Nella missione di Mangunde da molti anni opera un centro DREAM. Si trova in un’area rurale del paese, molto povera, la città più vicina è Beira, la strada che la collega è quasi tutta sterrata. Molti pazienti vi giungono da molto lontano e sono costretti a percorrere diversi chilometri a piedi nel bush, incamminandosi per il centro già dal giorno prima.

Non di rado accade che alcuni pazienti con epilessia hanno crisi lungo il cammino, evento drammatico che ci raccontano con rassegnata normalità. Il personale sanitario del posto incontrava questi malati “a mani nude” senza sapere bene che fare, che diagnosi porre, senza cure adeguate, senza sapere bene cosa dire loro. Non basta infatti prescrivere le medicine: si tratta di malati prigionieri della loro condizione fin dall’infanzia, isolati, esclusi, temuti, denigrati, abusati.

Alcune storie e testimonianze ci aiutano a comprendere meglio il vissuto dei pazienti.

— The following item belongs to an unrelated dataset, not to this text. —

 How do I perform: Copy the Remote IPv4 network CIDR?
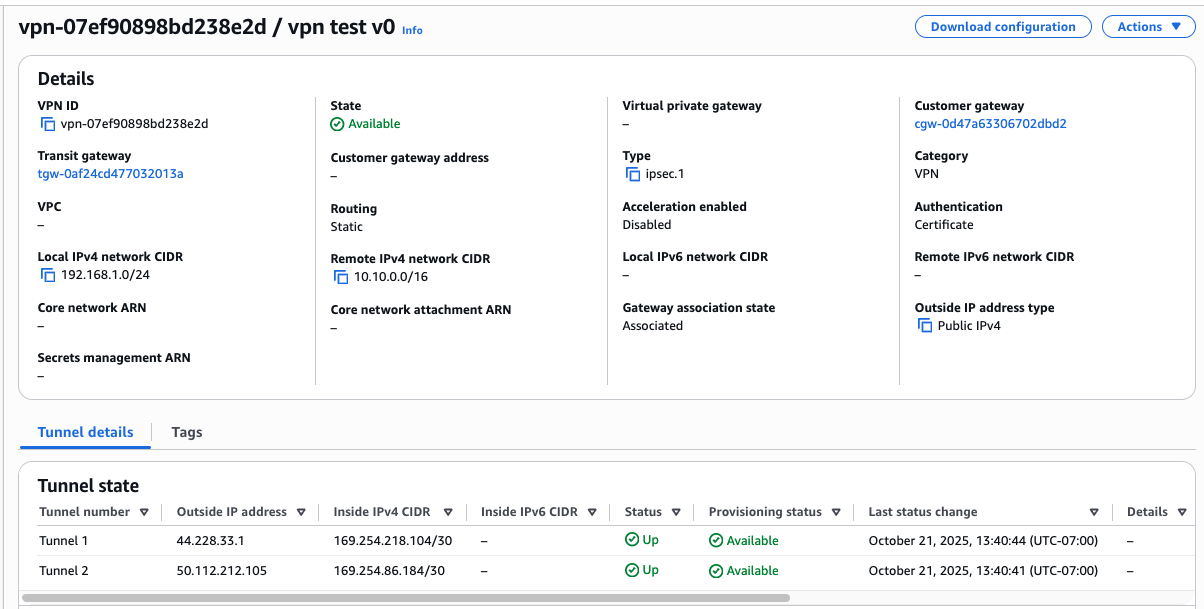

  •  A. ha 21 anni e ha iniziato ad avere epilessia sin da bambino, non è stato accettato a scuola, non ha lavoro, né moglie, né figli. Durante la visita non parla molto, è il fratello più piccolo che ne racconta la storia. Gli chiediamo cosa pensa della sua situazione, risponde che per lui non c’è futuro, è spento, rassegnato. Gli parliamo, spieghiamo della malattia e delle cure, che la sua malattia non è causata da sortilegi, il c.d. spirito mau, ma può essere curato, avere una vita liberata dalle crisi, come quella dei suoi coetanei. Parole che ridanno luce ai suoi occhi, è speranza.
  •  V. ha 23 anni, ha saputo che ci sarebbe stato uno specialista che poteva curare la sua epilessia ed è venuto a DREAM, nonostante abiti a  70 km. Alla fine della visita è sollevato ma preoccupato: il trasporto per venire al centro gli costa 800 MT, 12 euro, una cifra enorme specie per un disoccupato come lui. Con questi costi non può permettersi le visite di controllo necessarie. Ma non si perde d’animo, si arma di penna e quaderno e prende appunti sulle spiegazioni che gli diamo, su come va gestita la cura e la sua epilessia: è attentissimo, preciso nel trascrivere. Tra una visita e l’altra ci accordiamo di controllare il decorso tramite telefonate. Poi col tempo se tutto procederà bene, le visite in presenza si potranno ulteriormente distanziare.
  •  F. ha 11 anni, abita a oltre 100 km, i genitori hanno saputo che c’era uno specialista neurologo a DREAM e non si sono lasciati sfuggire l’occasione ma non avendo soldi per il trasporto, lo affidano ad un vicino che lo accompagna alla visita. I malati di epilessia spesso non ricordano le varie fasi della crisi, è importante il racconto di chi vi assiste. Chiamiamo i genitori al telefono: sono precisi, rispondono a tutte le nostre domande. Grazie a loro ricostruiamo la lunga, complessa e travagliata storia del bambino, e a individuare la cura più adatta.

Sono tanti i bambini che giungono al centro di Mangunde, spesso con storia di malaria cerebrale: lo si intuisce vedendo il loro braccino paralizzato e più corto da un lato che accompagna le loro storie di epilessia. Alcuni bambini hanno la malaria cronica, con accessi febbrili ricorrenti che puntualmente provocano crisi epilettiche. Per una di loro, M. di 4 anni, si attiva il consulto tra il neurologo sul posto e l’infettivologo a distanza. DREAM è speranza per tanti bambini e malati che non ce l’hanno.